Rimbaud, le poète / Accueil > Florilège des sources > Lélia
 

Dominique Combe, auteur d'un Rimbaud dans la collection Foliothèque (2004), propose dans sa notice consacrée aux "intertextes" rimbaldiens plusieurs références possibles "autour du Dormeur du val". La Fontaine aux lianes de Leconte de Lisle, Dolorosa mater de Léon Dierx, et l'extrait ci-contre d'un roman de George Sand : Lélia. Voici comment il présente ce dernier texte: "Sténio, désespéré de la froideur de Lélia, devenue incapable d'aimer, se suicide; son cadavre est découvert par le moine Magnus, au bord d'un lac, à proximité du cimetière, dans un décor de roman "noir". Ce roman au lyrisme "frénétique", paru en 1833, a connu un succès de scandale d'autant plus vif qu'on a vu dans Lélia un double de l'auteur"  (op. cit. p.184).

Lélia (extrait)

     Sur un tapis de cresson d'un vert tendre et velouté, dormait pâle et paisible le jeune homme aux yeux bleus.
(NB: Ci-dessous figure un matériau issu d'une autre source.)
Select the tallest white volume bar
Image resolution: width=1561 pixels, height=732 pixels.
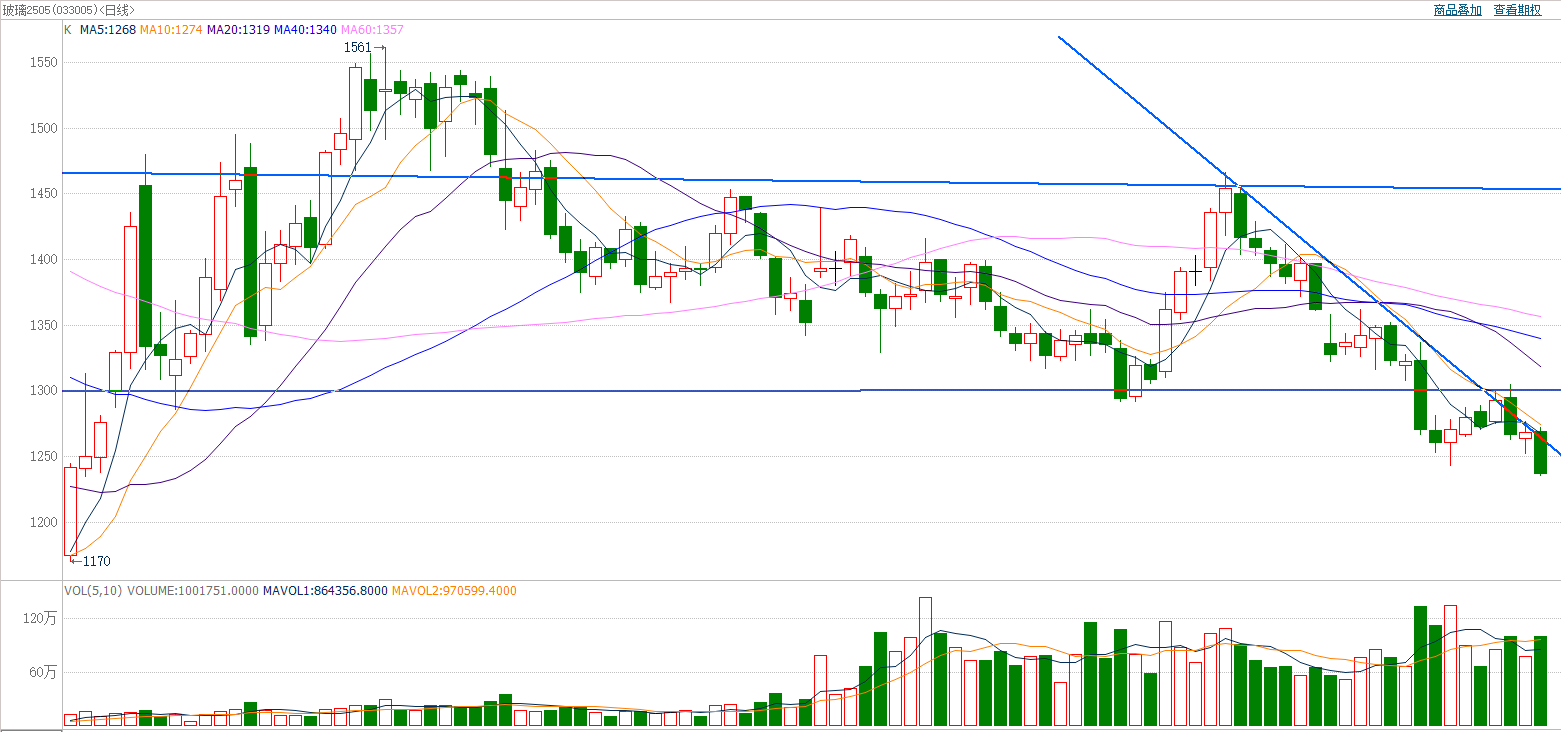(x=925, y=661)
Son regard était attaché au ciel, dont il reflétait encore l'azur dans son cristal immobile, comme l'eau dont la source est tarie, mais dont le bassin est encore plein et limpide. Les pieds de Sténio étaient enterrés dans le sable de la rive; sa tête reposait parmi les fleurs au froid calice qu'un faible vent courbait sur elle. Les longs insectes qui voltigent sur les roseaux étaient venus par centaines se poser autour de lui. Les uns s'abreuvaient d'un reste de parfum imprégné à ses cheveux mouillés ; d'autres agitaient leurs robes de gaze bleue sur son visage, comme pour en admirer curieusement la beauté, ou pour l'effleurer du vent frais de leurs ailes. C'était un si beau spectacle que cette nature tendre et coquette autour d'un cadavre, que Magnus, ne pouvant croire au témoignage de sa raison, appela Sténio d'une voix stridente, et saisit sa main glacée comme s'il eût espéré l'éveiller.

Lélia (1833), Romans 1830,
Presses de la Cité, Omnibus, 1991, p.569.